Aku langsung menggeleng cepat. "Tak apa, karena kamu lebih tampan darinya." Aku terkekeh tidak jelas, tapi lelaki yang masih memegang pinggangku ini memang sangatlah tampan.

"Kamu benar-benar mabuk ternyata." Ia kembali berujar. "Padahal kamu terlihat sangat ketakutan tadi, mencari beribu alasan untuk lari dariku. Tapi sekarang malah menyebutku tampan." Aku juga tidak mengerti dengan diriku sendiri.

Ia menarik sudut bibirnya, terlihat menyeringai dalam. Matanya kembali turun kearah bibirku seolah kembali menargetkan mangsanya. "Kalau begitu...," 

Aku tidak yakin, ini terlalu cepat. Aku segara menghalangi rencananya, menutup mulutnya dengan kedua tanganku.

"Kenapa?" Ia menautkan alis bingung.

"Kamu menyukaiku?" Tanyaku takut.

"Entahlah, mungkin untuk sekarang tidak." Lelaki itu berucap dengan sangat enteng.

"Kenapa kamu ingin menciumku jika tidak menyukaiku? Kamu kan bukan Farhan!" Aku tidak suka. Aku menatapnya nyalang sambil mengembungkan kedua pipi sebal.

Dengan tenang, lelaki itu menurunkan tanganku dan memindahkan dari wajahnya, lalu ia mengecup jemariku satu-persatu perlahan.
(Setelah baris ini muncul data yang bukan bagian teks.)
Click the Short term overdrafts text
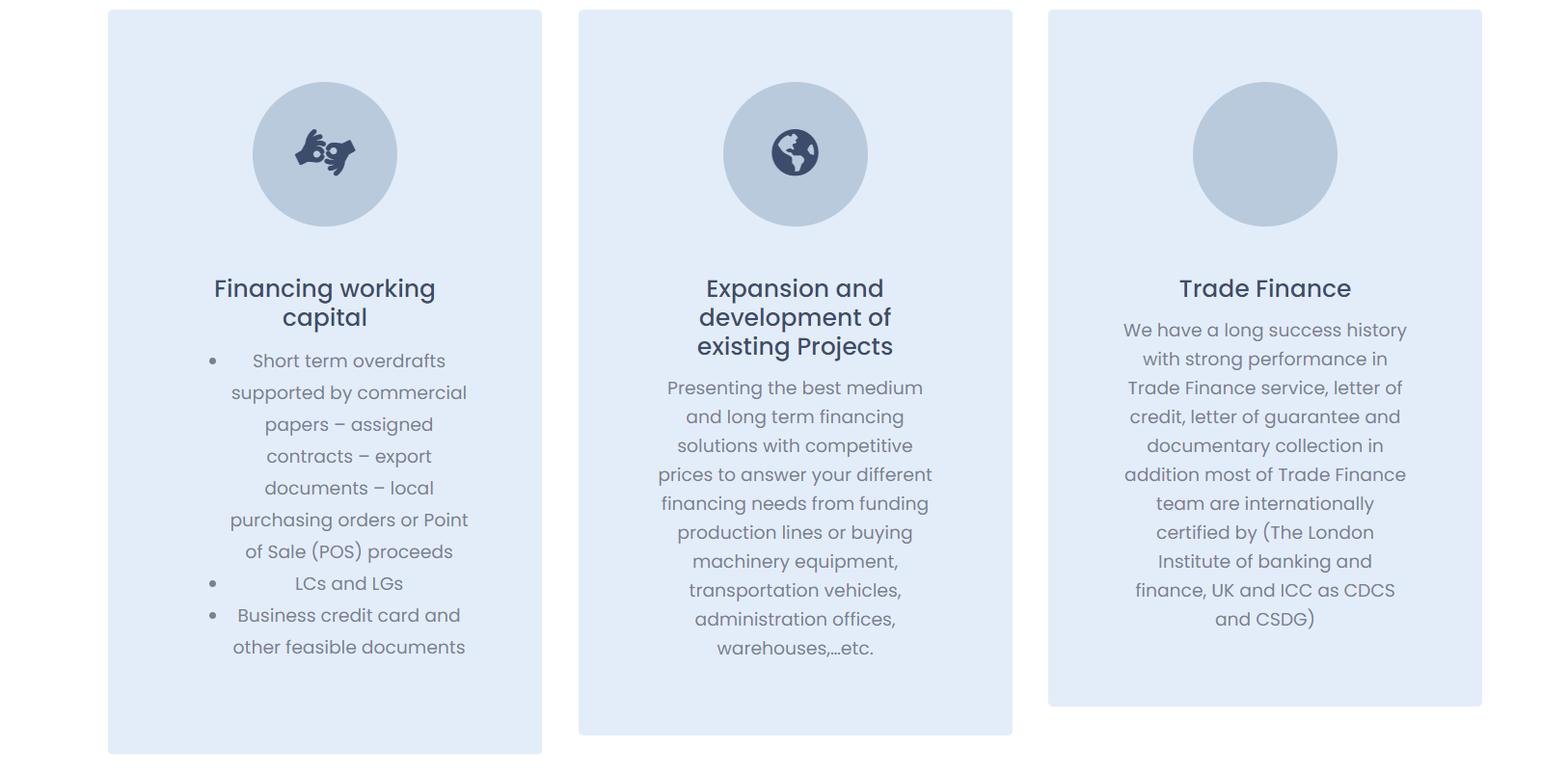Image resolution: width=1568 pixels, height=775 pixels. (x=349, y=361)
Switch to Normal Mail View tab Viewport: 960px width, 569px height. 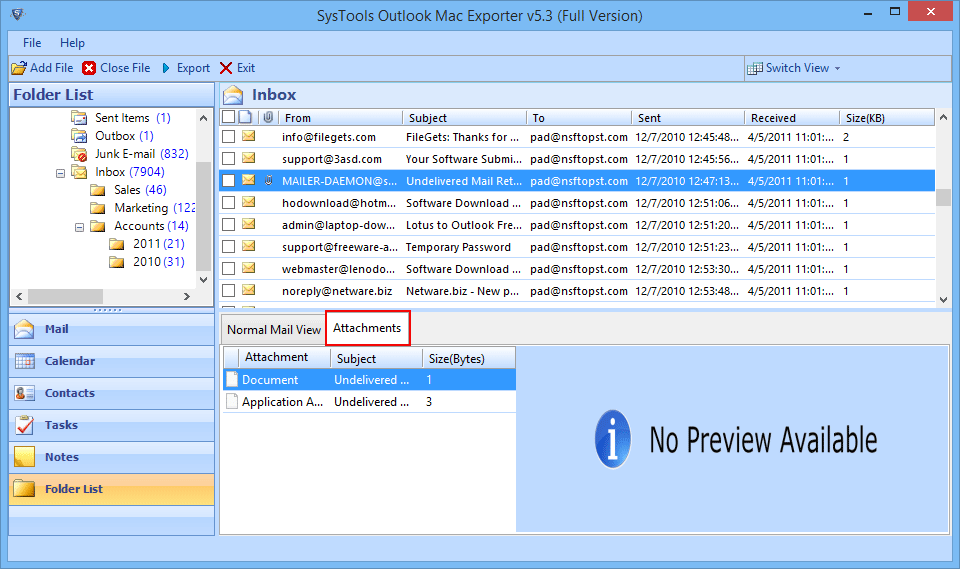click(274, 329)
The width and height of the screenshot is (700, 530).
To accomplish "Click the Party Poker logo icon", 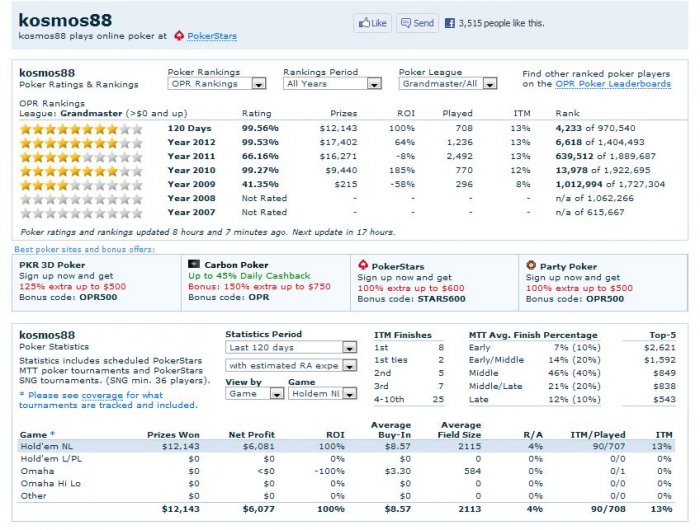I will click(x=530, y=265).
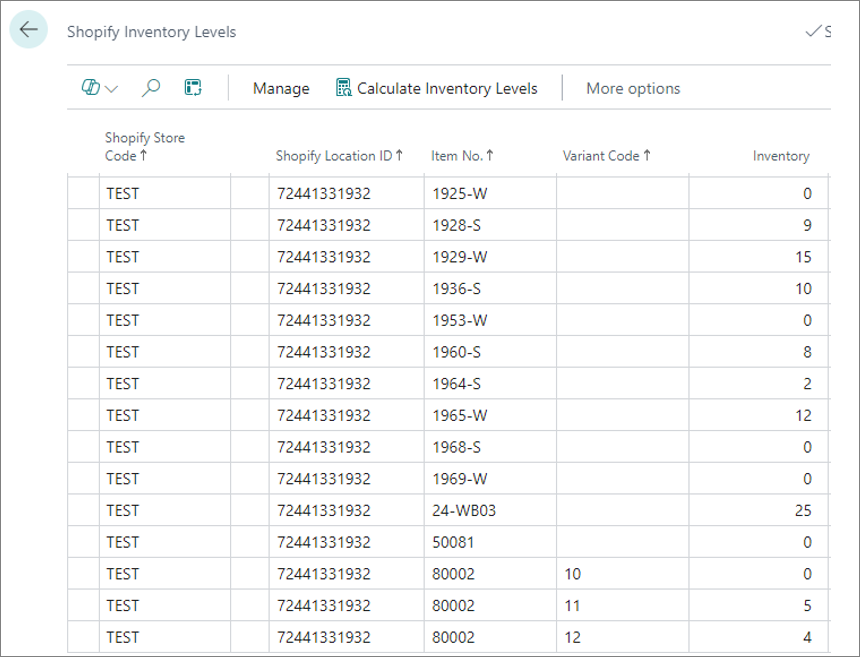Sort by Shopify Store Code column

(145, 146)

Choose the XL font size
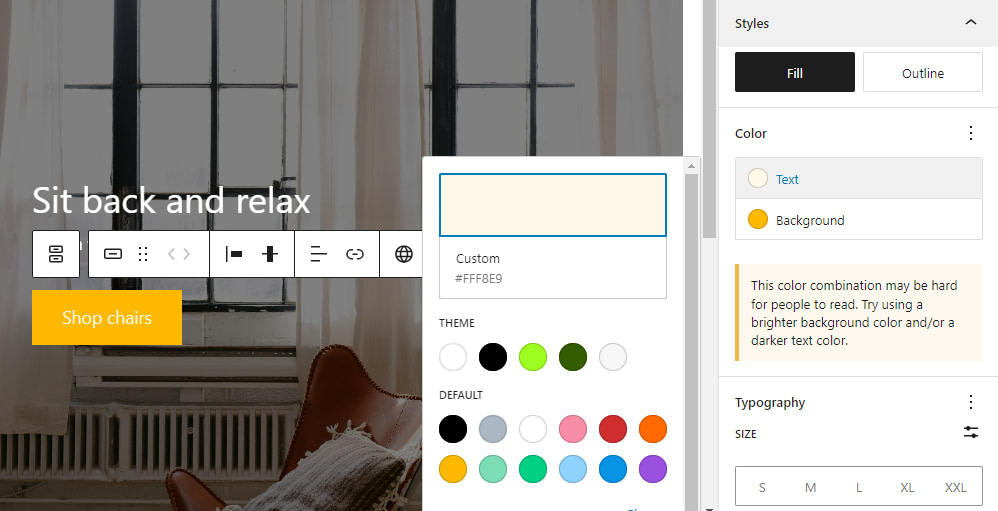pyautogui.click(x=907, y=487)
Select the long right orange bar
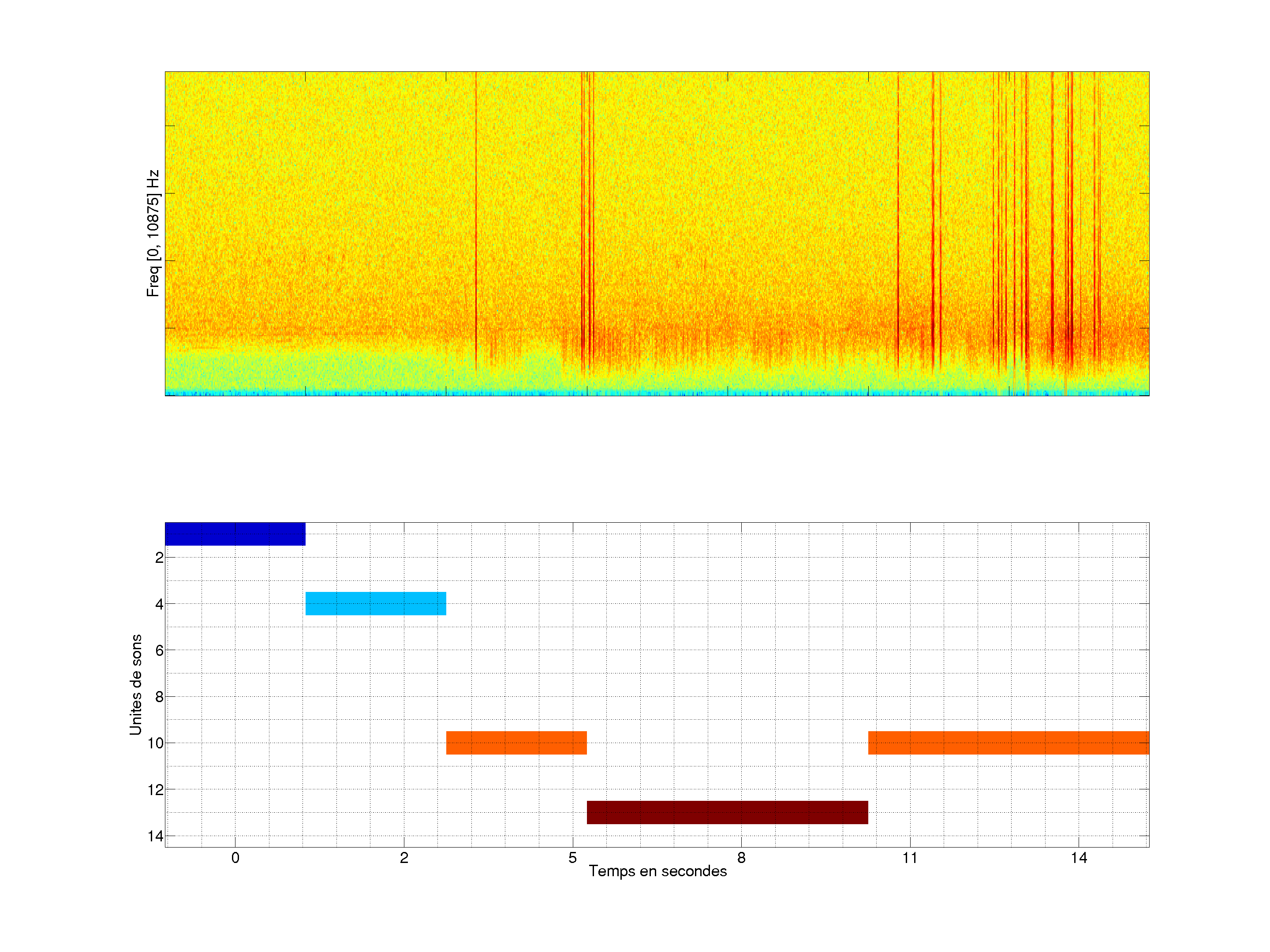1270x952 pixels. click(x=1008, y=743)
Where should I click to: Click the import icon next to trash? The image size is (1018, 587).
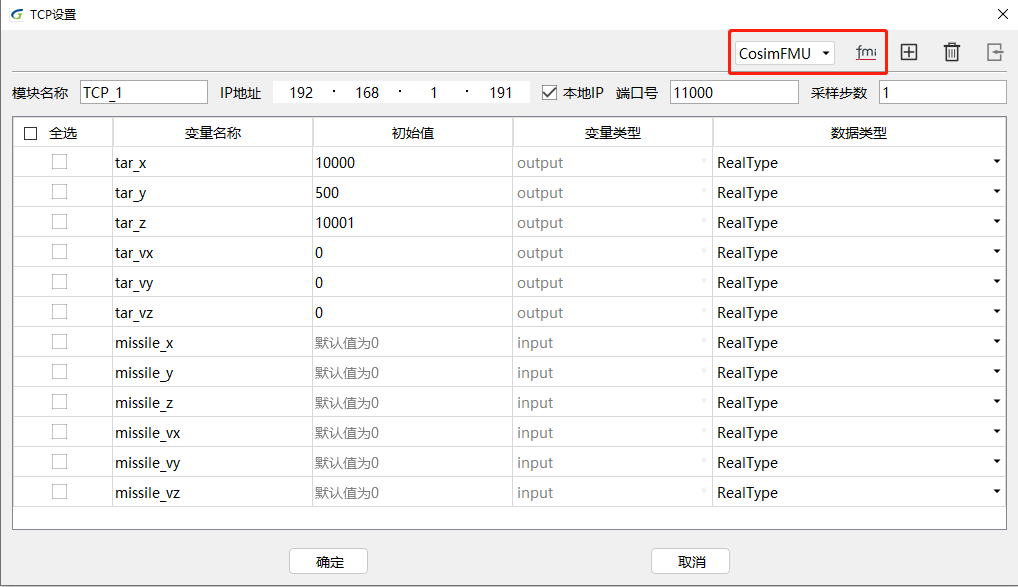[994, 52]
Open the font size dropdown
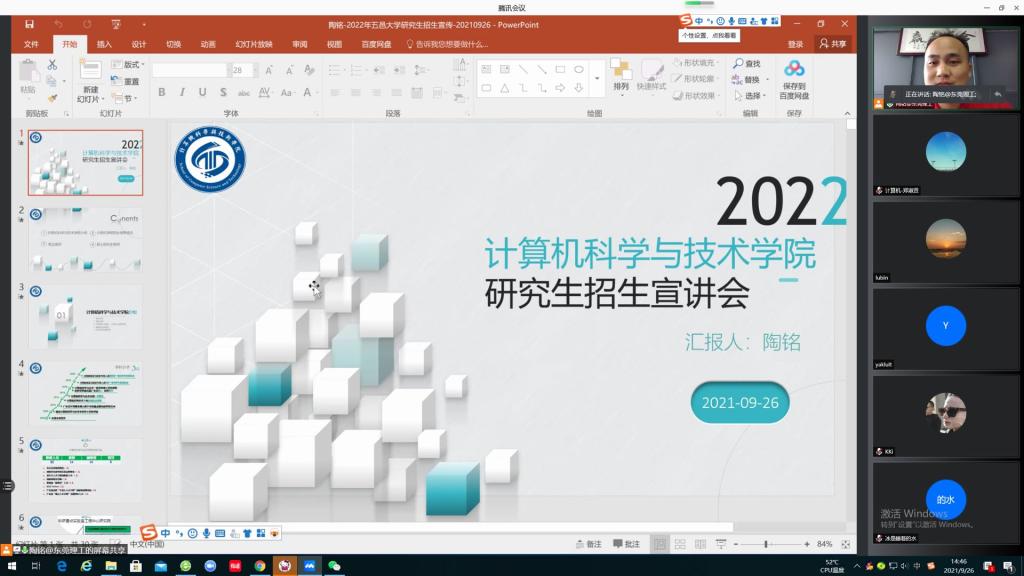Viewport: 1024px width, 576px height. 253,70
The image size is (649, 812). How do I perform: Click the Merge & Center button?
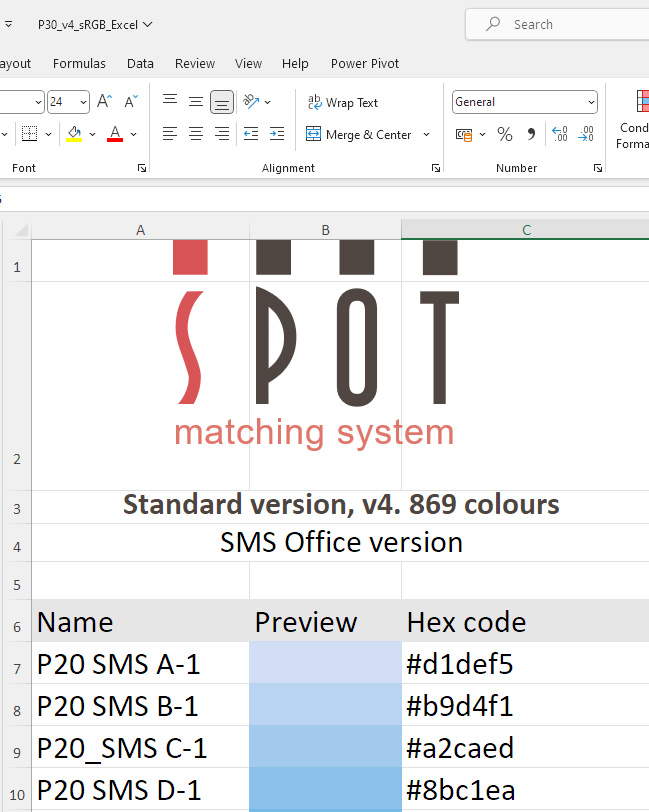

Sedangkan matanya masih mengikatku, seolah menyihirku agar menerimanya.

"Mungkin setelah ini aku akan menyukaimu, kita tidak pernah tau."

Ia benar-benar pintar mengambil hati lawannya. Aku berdebar tak karuan.

Aku tidak tau, apa yang sedang lelaki ini mainkan. Otakku masih tak bekerja dengan benar, kepalaku juga masih pening.

2 gelas wine tadi benar-benar mengerikan. Aku bahkan tidak tau, kenapa masih bertahan dengan posisi yang sangat intim. Ini benar-benar gila!

Ia mengeratkan pelukannya pada pinggangku, menarikku agar lebih rapat padanya. Tangannya satu lagi kini mengusap pipi putihku lembut, matanya terlihat sayu. Lelaki itu kembali mendekat, hidung kami bertemu.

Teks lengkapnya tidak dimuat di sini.